**The task:**
Find the line that holds "The height and width of the screenshot is (426, 354).", then repeat it and each line below it word for word through the end of the listing, leaving out pictures.

**Data records:**

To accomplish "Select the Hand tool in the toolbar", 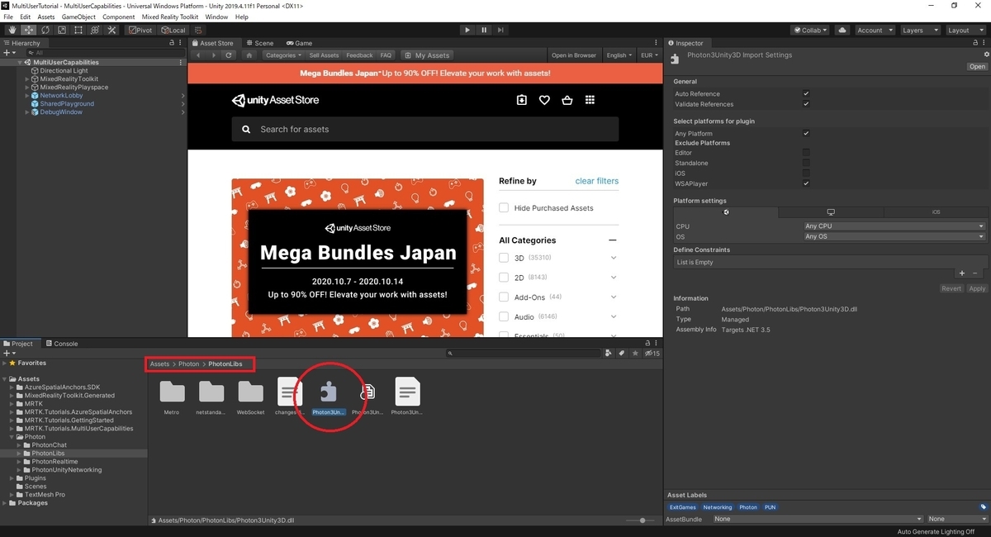I will (x=12, y=30).
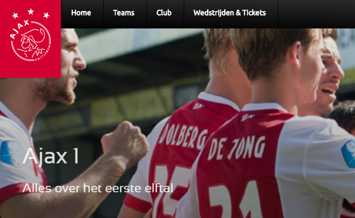The height and width of the screenshot is (218, 355).
Task: Select the Ajax 1 heading link
Action: [x=51, y=156]
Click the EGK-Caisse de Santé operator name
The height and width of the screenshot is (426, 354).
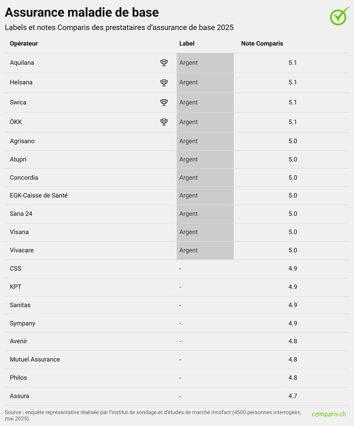pos(39,195)
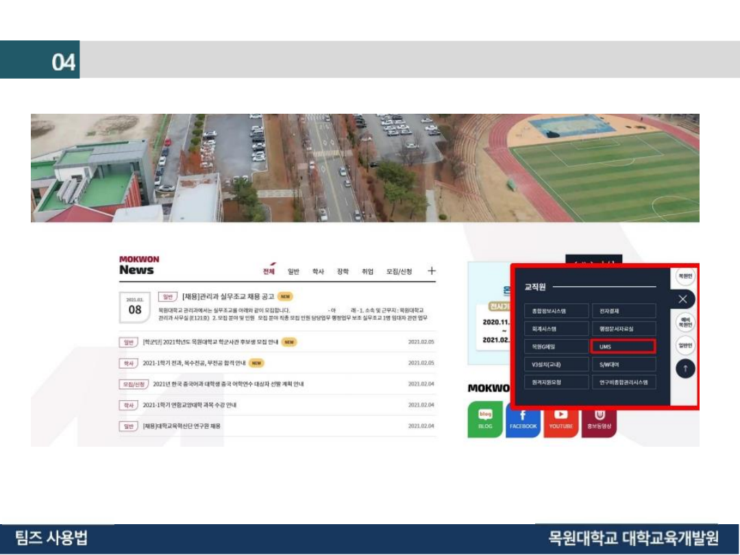Open the 전자결재 button
This screenshot has height=555, width=740.
coord(623,311)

**Result:**
The height and width of the screenshot is (426, 354).
pos(39,195)
Open the 전자결재 button
This screenshot has height=555, width=740.
coord(623,311)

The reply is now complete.